Exactly and without additions, transcribe the line that contains "Instruction: Click the green" and every line after it in the data.

Recorded data:

- Opening Delimiter -

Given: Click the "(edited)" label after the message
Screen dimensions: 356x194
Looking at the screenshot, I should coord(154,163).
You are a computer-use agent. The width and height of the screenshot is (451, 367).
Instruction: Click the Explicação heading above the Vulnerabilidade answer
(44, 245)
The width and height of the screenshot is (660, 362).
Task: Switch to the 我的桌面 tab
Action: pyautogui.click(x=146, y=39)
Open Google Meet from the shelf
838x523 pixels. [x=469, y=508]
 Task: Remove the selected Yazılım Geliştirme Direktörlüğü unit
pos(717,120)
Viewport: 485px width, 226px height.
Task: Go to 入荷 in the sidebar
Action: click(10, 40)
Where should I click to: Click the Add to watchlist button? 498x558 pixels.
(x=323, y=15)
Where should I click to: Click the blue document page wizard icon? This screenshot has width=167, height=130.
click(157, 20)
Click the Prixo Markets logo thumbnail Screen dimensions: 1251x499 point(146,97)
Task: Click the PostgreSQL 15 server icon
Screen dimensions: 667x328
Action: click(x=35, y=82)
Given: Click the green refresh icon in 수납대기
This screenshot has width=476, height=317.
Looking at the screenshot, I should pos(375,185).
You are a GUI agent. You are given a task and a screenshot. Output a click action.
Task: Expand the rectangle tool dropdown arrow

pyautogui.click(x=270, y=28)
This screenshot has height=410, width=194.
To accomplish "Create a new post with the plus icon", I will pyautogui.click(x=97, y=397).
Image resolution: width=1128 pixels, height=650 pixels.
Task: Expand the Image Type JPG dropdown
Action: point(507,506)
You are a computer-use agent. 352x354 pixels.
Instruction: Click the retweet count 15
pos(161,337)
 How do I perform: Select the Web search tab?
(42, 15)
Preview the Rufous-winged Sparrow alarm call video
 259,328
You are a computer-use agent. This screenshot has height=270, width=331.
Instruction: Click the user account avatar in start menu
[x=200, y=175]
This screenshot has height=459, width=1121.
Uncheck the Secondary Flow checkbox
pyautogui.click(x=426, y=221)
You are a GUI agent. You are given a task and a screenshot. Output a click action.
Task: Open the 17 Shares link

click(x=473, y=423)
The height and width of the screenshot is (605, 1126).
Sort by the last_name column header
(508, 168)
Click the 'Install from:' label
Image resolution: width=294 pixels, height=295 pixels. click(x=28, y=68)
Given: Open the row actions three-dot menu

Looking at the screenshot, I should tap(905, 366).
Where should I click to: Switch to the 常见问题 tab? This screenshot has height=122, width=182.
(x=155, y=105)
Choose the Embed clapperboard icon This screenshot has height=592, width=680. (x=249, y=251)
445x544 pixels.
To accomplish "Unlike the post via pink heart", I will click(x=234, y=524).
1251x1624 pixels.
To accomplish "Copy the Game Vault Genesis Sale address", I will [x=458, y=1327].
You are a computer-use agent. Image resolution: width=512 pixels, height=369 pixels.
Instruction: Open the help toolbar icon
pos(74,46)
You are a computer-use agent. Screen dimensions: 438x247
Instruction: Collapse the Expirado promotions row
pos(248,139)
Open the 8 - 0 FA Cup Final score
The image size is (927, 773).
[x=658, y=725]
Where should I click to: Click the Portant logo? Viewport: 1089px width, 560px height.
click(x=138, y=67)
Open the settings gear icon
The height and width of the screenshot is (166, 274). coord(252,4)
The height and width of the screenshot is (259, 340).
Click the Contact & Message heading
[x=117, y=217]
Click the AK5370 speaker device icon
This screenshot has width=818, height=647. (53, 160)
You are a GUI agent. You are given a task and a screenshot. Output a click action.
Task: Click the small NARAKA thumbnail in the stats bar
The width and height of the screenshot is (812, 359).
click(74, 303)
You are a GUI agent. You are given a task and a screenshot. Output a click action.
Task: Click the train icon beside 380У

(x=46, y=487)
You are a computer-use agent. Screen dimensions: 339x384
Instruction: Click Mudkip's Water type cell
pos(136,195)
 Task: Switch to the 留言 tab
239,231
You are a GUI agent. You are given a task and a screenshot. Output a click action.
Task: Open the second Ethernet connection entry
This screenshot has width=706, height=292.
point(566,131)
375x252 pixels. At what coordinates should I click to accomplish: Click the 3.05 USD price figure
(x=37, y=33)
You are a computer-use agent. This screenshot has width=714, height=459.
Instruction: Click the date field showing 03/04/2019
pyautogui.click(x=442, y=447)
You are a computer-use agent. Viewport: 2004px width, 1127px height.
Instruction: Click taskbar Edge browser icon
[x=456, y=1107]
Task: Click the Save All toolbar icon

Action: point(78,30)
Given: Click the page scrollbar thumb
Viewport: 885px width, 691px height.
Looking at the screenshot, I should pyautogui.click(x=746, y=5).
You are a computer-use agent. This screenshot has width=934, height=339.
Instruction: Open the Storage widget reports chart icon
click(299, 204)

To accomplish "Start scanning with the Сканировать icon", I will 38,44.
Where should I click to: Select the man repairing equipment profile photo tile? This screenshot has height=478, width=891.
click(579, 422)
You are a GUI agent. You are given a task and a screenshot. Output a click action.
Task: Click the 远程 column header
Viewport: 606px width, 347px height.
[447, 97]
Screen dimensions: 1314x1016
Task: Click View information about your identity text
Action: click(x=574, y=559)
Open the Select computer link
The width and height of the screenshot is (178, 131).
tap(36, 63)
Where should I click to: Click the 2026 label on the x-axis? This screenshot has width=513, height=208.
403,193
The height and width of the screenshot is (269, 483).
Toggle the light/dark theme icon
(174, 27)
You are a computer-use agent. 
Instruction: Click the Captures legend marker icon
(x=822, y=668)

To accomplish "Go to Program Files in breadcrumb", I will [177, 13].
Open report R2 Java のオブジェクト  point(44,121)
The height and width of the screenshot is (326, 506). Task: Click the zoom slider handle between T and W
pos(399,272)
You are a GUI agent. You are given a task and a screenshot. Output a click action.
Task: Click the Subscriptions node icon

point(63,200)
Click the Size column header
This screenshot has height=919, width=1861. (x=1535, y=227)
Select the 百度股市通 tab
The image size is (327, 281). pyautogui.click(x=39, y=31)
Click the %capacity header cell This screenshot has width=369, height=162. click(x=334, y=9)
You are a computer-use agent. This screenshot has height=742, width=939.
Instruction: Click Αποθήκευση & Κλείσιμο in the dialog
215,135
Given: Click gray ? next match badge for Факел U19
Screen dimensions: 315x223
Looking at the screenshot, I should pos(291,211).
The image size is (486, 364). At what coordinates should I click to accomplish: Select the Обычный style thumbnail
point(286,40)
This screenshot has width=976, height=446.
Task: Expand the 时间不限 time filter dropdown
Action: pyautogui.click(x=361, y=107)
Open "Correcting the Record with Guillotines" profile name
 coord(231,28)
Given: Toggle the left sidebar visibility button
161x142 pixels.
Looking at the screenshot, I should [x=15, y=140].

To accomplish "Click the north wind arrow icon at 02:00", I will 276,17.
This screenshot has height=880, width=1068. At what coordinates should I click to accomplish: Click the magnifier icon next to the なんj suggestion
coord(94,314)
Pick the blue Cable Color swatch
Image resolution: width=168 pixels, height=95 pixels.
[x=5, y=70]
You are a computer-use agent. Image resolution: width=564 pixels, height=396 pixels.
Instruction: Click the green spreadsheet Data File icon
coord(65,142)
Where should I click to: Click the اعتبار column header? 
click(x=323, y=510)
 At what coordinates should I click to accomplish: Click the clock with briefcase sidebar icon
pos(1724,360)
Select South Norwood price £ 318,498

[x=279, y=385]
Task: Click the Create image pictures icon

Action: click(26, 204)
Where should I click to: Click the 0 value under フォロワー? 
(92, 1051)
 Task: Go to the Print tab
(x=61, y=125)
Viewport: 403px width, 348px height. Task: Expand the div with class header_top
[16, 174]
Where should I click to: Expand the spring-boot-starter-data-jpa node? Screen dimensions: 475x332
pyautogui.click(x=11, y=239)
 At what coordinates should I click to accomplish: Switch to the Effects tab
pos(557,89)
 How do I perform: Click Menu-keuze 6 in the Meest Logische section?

- Closing Delimiter -

■ **Answer to this task**:
Instruction: Click the green spreadsheet Data File icon
coord(65,142)
Where should I click to: Click the اعتبار column header? 
click(x=323, y=510)
 At what coordinates should I click to accomplish: Click the clock with briefcase sidebar icon
pos(1724,360)
Select South Norwood price £ 318,498

[x=279, y=385]
Task: Click the Create image pictures icon

Action: click(26, 204)
Where should I click to: Click the 0 value under フォロワー? 
(92, 1051)
 Task: Go to the Print tab
(x=61, y=125)
Viewport: 403px width, 348px height. Task: Expand the div with class header_top
[16, 174]
Where should I click to: Expand the spring-boot-starter-data-jpa node? Screen dimensions: 475x332
pyautogui.click(x=11, y=239)
 At what coordinates should I click to accomplish: Switch to the Effects tab
pos(557,89)
 How do I perform: Click Menu-keuze 6 in the Meest Logische section?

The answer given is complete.